By Ziya Y. · 23 Years Banking · FinanceRateCalc Decision Intelligence System
Under the Equal Credit Opportunity Act (ECOA), lenders must tell you why they denied your application. But the reasons they give are often vague legal boilerplate. This guide translates each common denial reason into plain English — and tells you whether it's a fixable problem or a lender overlay.
"Excessive obligations in relation to income" — Your debt-to-income ratio exceeded the lender's limit. Check whether the limit was agency (FHA 57%, Conv 50%) or lender overlay (often 43-45%). If your DTI was 48% and you got this, it's likely an overlay.
"Credit score below minimum requirements" — Your score was below the lender's cutoff. Agency minimums: FHA 580, Conventional 620, VA none. If your score exceeds these, it was an overlay.
"Unable to verify income" / "Insufficient income history" — Common for SSDI, self-employed, and 1099 borrowers. Check whether the issue was documentation (fixable) or the lender refusing your income type entirely (overlay).
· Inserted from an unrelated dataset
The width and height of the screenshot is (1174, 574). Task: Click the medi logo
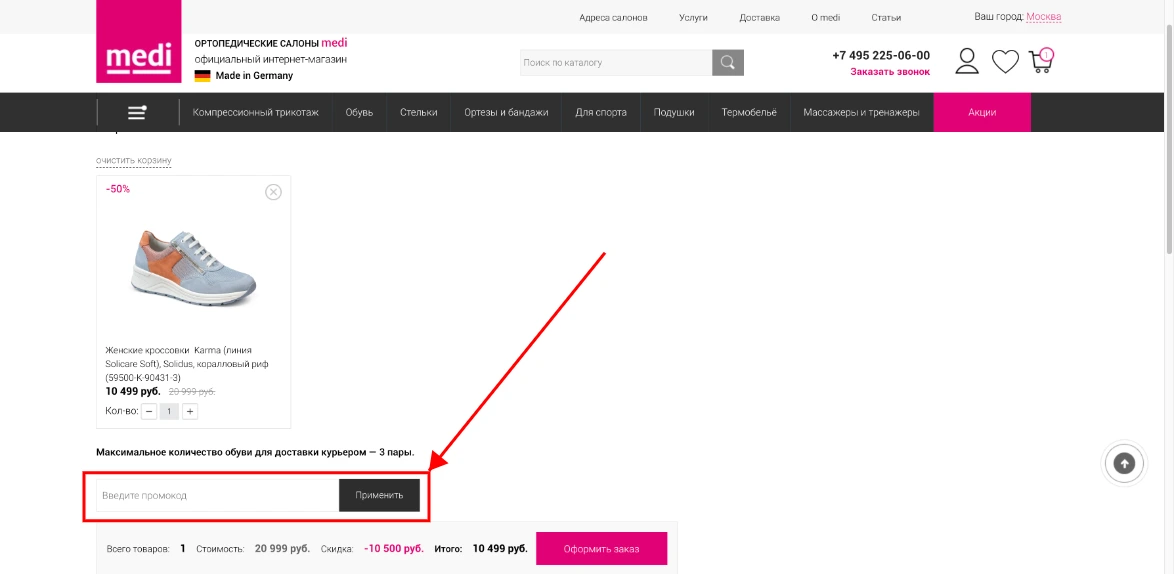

"Insufficient collateral" — Home appraised below purchase price. This is typically an agency issue, not an overlay. You need to renegotiate price, pay the difference, or walk away.
"Insufficient reserves" — You didn't have enough cash after closing. FHA requires minimal reserves. If you were denied for reserves on an FHA loan, this was likely a lender overlay — many lenders require 3-6 months when the agency requires none.